If you are contracting Q3 and Q4 volumes, you are buying into an active injection contest. A tranche split with clearly defined reference monthly averages is the clean negotiation basis. A single order on a fixed day finances the volatility the briefing describes without a corrective. Multi-stage hedging captures at least the base-scenario band.

Demand from suppliers a differentiated force majeure clause that distinguishes between supplier FM and upstream FM. The second clause is the costly one, because it covers Hormuz-related or Qatar-related supply interruptions. Standard contracts often pass that exposure flat to the buyer, which is a material risk in the current environment.

For industrial sites with own power generation, audit actively whether a summer switch to grid power via EEX is economic. EEX Cal-27 baseload sits around 92.40 EUR/MWh and breathes with TTF, while industrial power prices for mid-sized facilities sit around 16.0 ct/kWh per the BDEW April analysis, below the effective cost of own gas-fired generation at current TTF.

For contracts with indexed energy components, that is foundries, glass, paper, aluminium rolling mills, an index clause on a TTF quarterly average rather than spot is the better setup.
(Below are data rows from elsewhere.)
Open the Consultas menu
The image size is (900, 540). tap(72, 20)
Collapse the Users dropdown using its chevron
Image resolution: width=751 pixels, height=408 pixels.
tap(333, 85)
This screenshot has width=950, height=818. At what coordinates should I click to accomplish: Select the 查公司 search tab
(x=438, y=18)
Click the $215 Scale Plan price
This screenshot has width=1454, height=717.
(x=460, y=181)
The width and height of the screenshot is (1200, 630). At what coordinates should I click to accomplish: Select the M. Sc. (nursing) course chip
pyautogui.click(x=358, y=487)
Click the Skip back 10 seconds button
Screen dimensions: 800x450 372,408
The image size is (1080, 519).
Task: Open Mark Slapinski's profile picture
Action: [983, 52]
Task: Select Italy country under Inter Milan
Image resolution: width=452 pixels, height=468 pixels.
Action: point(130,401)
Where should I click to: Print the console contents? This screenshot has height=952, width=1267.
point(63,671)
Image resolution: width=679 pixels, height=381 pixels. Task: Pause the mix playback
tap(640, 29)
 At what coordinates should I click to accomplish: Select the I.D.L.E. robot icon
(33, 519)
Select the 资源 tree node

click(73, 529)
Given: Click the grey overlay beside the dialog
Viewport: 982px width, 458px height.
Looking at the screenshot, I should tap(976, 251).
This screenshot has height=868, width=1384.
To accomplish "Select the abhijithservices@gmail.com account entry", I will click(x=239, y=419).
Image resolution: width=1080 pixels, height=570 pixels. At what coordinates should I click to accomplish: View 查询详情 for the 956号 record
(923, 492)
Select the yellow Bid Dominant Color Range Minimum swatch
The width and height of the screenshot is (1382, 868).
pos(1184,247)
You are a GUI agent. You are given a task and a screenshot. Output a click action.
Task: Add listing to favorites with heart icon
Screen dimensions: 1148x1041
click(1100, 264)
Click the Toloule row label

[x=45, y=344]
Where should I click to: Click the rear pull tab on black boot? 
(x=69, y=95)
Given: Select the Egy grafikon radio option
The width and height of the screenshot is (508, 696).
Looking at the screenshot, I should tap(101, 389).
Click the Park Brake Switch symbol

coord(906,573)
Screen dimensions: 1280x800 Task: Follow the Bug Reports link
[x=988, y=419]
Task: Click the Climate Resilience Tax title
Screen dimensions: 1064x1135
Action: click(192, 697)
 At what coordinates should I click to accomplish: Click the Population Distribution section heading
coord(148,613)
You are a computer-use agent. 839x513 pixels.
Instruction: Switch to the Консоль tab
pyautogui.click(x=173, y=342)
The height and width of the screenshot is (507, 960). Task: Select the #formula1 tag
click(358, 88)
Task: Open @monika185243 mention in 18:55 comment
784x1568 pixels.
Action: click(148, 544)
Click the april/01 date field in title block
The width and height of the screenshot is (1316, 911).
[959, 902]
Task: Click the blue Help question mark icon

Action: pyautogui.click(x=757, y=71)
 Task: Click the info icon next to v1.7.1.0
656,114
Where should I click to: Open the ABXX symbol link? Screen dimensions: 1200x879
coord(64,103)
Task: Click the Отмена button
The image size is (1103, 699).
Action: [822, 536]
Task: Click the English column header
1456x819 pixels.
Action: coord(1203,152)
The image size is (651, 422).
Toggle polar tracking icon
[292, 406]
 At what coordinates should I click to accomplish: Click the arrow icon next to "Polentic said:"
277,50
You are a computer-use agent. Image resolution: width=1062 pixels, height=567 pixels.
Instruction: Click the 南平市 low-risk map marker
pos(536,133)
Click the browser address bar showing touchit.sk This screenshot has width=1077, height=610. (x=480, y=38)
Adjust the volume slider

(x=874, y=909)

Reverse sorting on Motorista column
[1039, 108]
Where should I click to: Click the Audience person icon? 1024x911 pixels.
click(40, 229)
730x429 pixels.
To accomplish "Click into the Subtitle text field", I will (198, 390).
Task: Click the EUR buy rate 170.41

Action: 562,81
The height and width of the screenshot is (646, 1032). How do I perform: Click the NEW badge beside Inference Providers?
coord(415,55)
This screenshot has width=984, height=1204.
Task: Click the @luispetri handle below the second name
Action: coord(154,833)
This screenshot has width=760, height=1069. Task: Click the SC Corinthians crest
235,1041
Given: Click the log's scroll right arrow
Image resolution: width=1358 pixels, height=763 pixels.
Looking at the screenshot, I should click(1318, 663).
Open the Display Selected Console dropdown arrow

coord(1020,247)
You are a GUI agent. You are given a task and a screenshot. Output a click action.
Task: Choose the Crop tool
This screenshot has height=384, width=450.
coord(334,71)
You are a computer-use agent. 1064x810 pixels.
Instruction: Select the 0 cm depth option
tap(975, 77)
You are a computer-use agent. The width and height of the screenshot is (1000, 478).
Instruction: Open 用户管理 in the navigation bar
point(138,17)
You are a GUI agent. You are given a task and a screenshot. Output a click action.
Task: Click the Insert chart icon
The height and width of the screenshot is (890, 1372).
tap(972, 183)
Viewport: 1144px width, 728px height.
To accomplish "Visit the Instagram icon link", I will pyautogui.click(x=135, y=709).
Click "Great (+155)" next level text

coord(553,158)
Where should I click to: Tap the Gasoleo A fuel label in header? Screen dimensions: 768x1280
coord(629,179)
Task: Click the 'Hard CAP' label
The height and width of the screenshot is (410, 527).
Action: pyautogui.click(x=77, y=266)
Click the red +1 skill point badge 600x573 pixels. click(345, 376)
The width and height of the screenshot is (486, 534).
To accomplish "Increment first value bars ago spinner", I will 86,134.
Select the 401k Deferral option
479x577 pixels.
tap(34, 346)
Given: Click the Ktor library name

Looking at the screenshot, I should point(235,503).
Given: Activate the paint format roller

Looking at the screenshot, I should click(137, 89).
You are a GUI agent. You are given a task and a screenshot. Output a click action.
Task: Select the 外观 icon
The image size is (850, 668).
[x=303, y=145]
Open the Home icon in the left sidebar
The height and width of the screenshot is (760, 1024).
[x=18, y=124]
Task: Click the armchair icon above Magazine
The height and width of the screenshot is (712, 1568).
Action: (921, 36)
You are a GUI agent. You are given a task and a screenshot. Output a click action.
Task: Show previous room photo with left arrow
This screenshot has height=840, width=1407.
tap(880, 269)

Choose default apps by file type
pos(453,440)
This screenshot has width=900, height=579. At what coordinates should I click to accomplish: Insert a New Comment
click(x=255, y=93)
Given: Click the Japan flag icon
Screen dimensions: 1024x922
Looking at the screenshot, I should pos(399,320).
Spot pegging gives suppliers room to add surcharges during Hormuz volatility, while a quarterly-average peg smooths the pass-through in both directions.

For the next two weeks, watch the GIE weekly storage updates and the outcomes of national auctions for strategic reserves that several member states must now hold under Regulation 2025/1733. Both move TTF more in the near term than the OPEC news flow.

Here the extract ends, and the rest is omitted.